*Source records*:
******
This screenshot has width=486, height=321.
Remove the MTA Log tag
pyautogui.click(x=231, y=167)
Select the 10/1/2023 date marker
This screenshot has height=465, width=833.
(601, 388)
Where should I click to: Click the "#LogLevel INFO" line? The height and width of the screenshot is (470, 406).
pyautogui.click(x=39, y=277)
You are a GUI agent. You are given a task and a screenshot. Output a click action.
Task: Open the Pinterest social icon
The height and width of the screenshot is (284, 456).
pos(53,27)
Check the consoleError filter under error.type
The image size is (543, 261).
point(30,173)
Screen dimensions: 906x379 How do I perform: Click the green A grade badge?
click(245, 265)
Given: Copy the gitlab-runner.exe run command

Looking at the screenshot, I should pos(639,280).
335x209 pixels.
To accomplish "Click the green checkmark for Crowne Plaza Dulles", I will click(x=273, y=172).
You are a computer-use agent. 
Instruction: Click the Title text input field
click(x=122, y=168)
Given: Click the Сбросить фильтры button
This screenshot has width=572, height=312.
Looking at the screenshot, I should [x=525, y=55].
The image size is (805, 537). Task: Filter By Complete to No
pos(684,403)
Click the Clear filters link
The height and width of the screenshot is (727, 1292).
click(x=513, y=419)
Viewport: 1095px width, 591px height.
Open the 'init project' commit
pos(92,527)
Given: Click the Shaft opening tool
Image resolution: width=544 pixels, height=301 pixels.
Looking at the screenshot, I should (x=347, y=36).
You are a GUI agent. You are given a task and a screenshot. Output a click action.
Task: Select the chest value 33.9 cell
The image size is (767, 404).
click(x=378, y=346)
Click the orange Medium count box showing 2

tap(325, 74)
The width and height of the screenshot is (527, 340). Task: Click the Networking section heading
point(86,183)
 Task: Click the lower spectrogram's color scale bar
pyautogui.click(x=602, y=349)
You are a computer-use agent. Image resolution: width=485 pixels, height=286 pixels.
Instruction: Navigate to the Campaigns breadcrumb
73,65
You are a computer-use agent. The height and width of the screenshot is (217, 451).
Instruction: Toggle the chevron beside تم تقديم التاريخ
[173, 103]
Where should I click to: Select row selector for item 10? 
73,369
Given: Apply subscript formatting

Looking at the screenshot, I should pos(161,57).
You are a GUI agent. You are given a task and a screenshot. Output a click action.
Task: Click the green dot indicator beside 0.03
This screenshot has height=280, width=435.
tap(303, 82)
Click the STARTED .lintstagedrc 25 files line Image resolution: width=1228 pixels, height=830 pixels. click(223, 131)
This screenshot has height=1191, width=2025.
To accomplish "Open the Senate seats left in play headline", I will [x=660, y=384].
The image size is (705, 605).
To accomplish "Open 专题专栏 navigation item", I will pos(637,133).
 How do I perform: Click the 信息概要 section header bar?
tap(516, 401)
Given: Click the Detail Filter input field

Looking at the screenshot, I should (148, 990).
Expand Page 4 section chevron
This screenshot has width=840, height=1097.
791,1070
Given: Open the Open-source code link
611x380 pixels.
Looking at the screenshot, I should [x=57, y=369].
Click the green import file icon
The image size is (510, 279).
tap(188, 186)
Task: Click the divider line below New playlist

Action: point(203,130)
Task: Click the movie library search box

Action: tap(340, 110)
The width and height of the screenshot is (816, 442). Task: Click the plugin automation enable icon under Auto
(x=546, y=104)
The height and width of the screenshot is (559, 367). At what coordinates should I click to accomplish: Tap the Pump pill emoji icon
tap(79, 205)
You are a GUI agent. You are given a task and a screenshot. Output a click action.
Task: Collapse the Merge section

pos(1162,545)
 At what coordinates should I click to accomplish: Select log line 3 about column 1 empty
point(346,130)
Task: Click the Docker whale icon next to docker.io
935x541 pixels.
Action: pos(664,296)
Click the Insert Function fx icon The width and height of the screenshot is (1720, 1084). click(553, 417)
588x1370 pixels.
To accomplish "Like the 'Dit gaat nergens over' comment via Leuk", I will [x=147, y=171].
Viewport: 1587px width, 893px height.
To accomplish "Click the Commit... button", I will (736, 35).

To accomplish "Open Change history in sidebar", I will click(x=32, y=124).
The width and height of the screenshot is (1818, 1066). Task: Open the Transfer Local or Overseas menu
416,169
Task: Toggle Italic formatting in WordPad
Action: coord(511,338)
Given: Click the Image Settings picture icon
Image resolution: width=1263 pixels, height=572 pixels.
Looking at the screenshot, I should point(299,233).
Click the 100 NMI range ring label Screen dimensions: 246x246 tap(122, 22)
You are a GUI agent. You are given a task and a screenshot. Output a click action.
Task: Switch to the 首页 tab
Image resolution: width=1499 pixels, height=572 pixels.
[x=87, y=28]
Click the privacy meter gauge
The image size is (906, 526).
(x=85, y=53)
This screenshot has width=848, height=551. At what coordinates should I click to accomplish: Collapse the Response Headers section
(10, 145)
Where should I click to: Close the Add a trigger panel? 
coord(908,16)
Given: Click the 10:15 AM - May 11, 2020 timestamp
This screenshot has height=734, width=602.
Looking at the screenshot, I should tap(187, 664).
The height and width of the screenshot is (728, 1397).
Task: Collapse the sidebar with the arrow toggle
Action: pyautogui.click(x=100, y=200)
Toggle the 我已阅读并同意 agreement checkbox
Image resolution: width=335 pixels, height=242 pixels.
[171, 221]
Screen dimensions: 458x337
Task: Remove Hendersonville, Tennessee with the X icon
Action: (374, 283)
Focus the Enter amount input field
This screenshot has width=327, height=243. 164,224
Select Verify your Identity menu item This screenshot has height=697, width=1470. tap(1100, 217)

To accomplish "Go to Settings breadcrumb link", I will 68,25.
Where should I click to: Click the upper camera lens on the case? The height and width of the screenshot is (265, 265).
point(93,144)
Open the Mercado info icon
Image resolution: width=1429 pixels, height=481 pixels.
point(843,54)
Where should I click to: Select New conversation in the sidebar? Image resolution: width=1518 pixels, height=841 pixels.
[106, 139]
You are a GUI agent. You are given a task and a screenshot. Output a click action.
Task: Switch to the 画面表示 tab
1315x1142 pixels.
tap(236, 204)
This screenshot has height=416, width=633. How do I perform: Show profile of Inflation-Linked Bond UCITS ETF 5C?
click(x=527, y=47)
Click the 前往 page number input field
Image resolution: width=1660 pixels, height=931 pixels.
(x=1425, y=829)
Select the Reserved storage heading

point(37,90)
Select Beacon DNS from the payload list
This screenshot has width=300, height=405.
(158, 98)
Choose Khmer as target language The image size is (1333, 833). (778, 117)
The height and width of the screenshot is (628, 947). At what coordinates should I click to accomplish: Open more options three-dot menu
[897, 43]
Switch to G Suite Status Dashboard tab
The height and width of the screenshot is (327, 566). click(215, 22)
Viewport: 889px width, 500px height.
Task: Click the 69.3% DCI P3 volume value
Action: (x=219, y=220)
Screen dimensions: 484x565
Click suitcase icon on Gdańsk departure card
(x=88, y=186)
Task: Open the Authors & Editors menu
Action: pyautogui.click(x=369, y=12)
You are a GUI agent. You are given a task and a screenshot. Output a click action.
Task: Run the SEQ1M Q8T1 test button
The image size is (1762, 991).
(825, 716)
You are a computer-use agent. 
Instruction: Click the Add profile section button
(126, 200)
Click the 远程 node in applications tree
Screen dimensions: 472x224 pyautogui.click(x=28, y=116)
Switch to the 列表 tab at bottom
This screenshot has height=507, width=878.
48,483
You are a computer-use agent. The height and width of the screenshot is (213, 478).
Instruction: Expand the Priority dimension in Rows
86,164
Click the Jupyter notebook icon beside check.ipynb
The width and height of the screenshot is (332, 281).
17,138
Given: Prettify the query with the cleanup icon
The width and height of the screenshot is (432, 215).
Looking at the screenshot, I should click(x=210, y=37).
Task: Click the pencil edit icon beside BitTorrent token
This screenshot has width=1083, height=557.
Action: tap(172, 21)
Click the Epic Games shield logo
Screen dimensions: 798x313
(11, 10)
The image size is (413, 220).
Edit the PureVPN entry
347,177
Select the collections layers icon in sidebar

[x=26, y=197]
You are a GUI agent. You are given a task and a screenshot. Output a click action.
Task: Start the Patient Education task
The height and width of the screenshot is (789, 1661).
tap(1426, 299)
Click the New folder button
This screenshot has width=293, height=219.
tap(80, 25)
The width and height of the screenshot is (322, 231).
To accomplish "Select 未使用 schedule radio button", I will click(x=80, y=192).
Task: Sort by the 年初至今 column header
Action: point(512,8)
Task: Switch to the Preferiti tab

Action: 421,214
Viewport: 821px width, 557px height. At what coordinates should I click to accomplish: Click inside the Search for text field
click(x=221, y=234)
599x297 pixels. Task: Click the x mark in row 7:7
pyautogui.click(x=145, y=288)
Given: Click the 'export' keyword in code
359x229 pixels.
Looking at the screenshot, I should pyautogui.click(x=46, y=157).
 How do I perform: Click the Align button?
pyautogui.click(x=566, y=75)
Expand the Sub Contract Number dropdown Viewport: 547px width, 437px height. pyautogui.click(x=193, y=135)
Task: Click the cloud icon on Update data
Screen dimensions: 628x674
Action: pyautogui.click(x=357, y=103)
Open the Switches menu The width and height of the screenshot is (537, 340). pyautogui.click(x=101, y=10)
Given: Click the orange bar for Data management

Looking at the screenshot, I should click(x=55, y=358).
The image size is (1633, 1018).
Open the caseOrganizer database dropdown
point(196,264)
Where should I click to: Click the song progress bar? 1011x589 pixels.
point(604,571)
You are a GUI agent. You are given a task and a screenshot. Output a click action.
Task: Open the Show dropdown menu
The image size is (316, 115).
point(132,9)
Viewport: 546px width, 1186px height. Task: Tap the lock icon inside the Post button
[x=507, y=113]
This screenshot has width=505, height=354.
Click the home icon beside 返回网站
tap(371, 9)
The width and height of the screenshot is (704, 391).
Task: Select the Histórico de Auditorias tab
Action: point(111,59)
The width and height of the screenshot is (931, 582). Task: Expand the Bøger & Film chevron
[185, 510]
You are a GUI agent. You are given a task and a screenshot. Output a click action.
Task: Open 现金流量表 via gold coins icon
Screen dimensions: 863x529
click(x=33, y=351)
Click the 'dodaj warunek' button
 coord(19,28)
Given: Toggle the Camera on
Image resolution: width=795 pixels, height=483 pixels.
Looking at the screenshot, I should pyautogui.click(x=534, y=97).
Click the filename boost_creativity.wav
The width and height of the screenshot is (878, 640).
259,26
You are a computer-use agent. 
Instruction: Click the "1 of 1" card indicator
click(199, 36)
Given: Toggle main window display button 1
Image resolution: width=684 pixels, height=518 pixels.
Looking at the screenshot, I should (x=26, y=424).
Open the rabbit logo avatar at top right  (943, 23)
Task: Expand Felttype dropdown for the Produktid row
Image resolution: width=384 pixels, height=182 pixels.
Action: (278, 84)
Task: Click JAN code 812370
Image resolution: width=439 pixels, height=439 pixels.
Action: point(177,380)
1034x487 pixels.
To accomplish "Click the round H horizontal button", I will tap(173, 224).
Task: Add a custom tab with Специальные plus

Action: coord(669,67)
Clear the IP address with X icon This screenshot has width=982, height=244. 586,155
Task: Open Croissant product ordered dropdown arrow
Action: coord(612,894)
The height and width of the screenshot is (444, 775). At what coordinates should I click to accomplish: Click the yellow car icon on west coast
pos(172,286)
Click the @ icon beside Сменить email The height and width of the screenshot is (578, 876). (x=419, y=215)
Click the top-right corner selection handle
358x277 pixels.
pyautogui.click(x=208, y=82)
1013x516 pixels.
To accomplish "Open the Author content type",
******
*JOB*: Convert the material into a JSON list of strings, one string per line, beginning with its first line and stopping after the line that contains "click(x=122, y=168)", with both ends included. Leave out blank lines and everything after that stopping point.

*EXERCISE OUTPUT*:
[
  "This screenshot has width=486, height=321.",
  "Remove the MTA Log tag",
  "pyautogui.click(x=231, y=167)",
  "Select the 10/1/2023 date marker",
  "This screenshot has height=465, width=833.",
  "(601, 388)",
  "Where should I click to: Click the \"#LogLevel INFO\" line? The height and width of the screenshot is (470, 406).",
  "pyautogui.click(x=39, y=277)",
  "You are a GUI agent. You are given a task and a screenshot. Output a click action.",
  "Task: Open the Pinterest social icon",
  "The height and width of the screenshot is (284, 456).",
  "pos(53,27)",
  "Check the consoleError filter under error.type",
  "The image size is (543, 261).",
  "point(30,173)",
  "Screen dimensions: 906x379 How do I perform: Click the green A grade badge?",
  "click(245, 265)",
  "Given: Copy the gitlab-runner.exe run command",
  "Looking at the screenshot, I should pos(639,280).",
  "335x209 pixels.",
  "To accomplish \"Click the green checkmark for Crowne Plaza Dulles\", I will click(x=273, y=172).",
  "You are a computer-use agent. ",
  "Instruction: Click the Title text input field",
  "click(x=122, y=168)"
]